**TASK**
Locate, in the data below, the line that contains "Given: Choose the elliptical marquee tool" and the line that contains "The image size is (640, 447)."; reproduce exactly those two lines and every line between them, nothing more.

=== RECORDS SHOWN ===

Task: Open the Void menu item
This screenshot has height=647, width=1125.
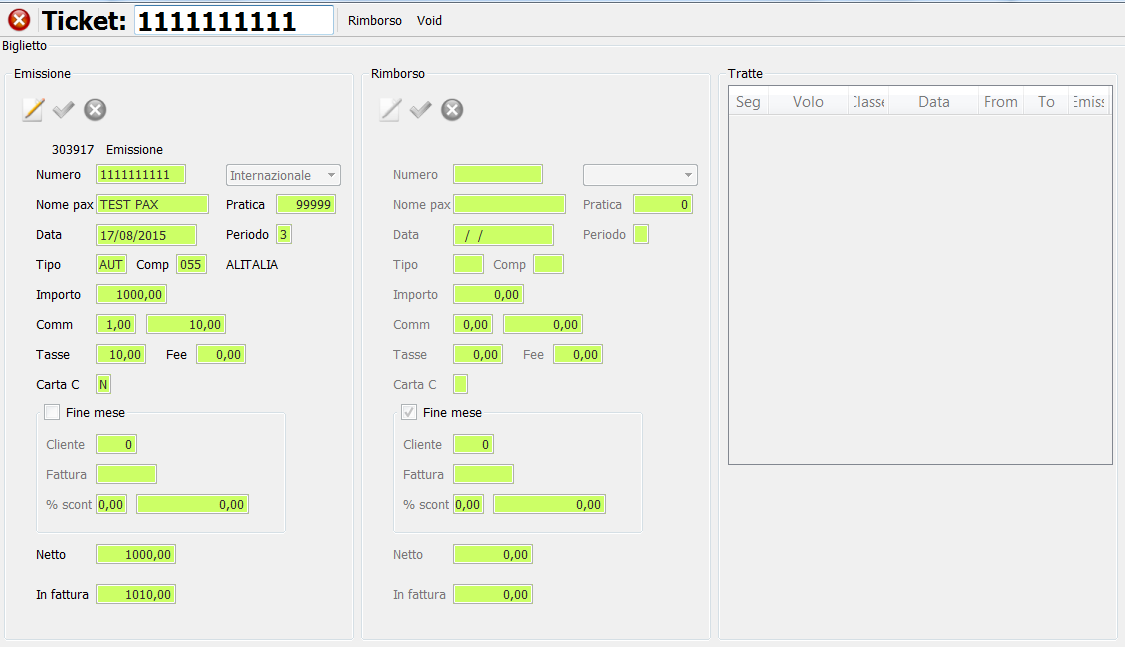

===
=== RECORDS SHOWN ===

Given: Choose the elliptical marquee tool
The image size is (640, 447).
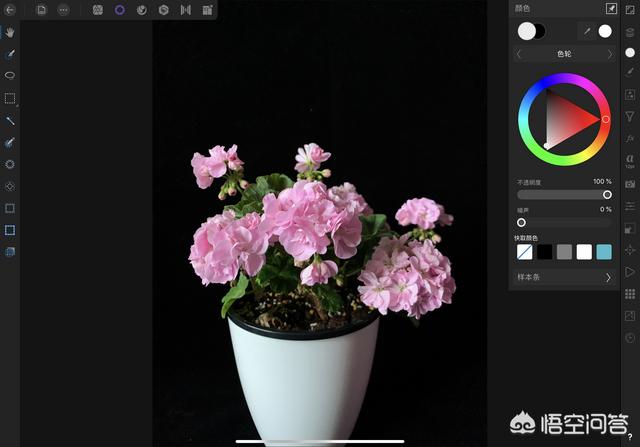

===
=== RECORDS SHOWN ===

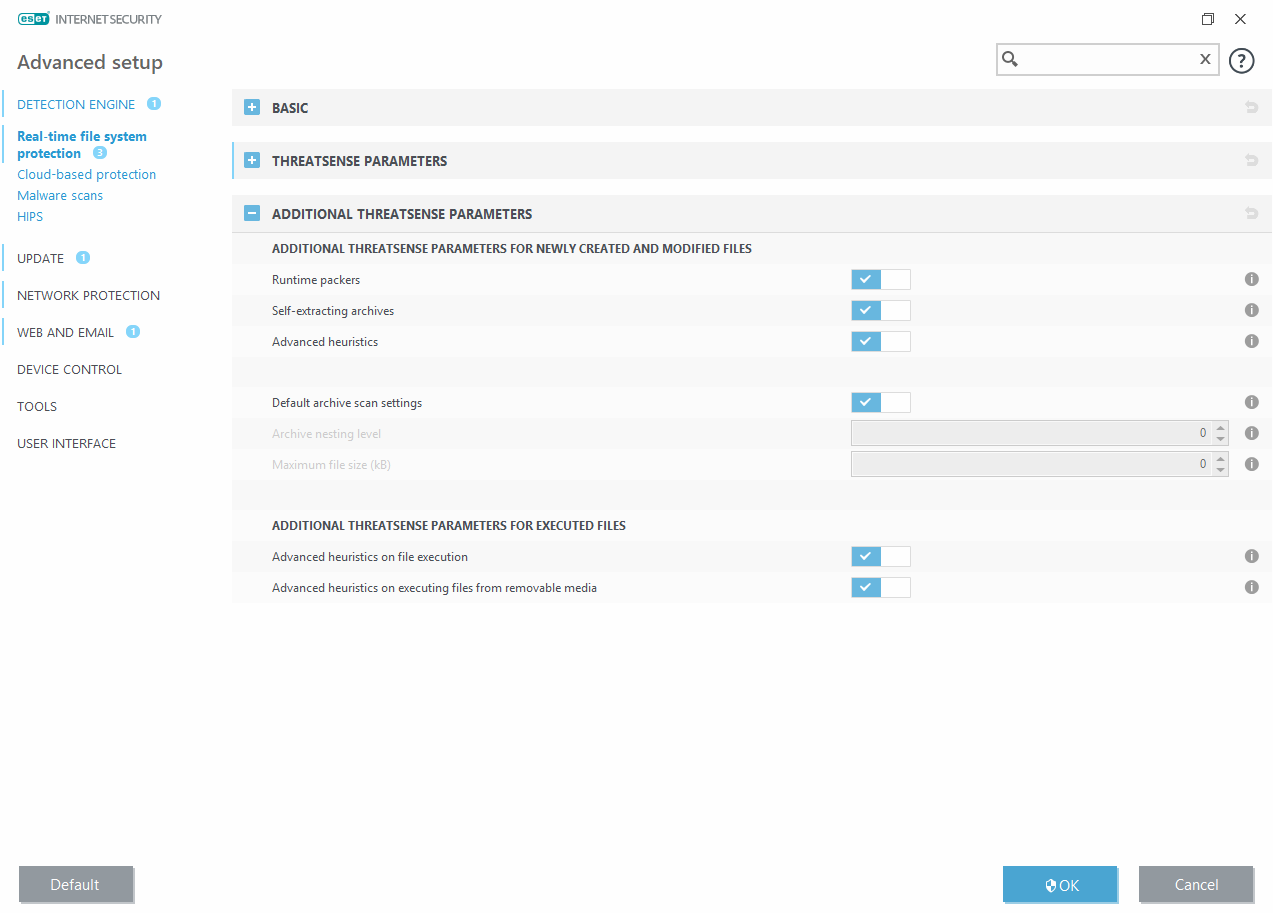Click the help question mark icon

===

**RESULT BELOW**
Given: Choose the elliptical marquee tool
The image size is (640, 447).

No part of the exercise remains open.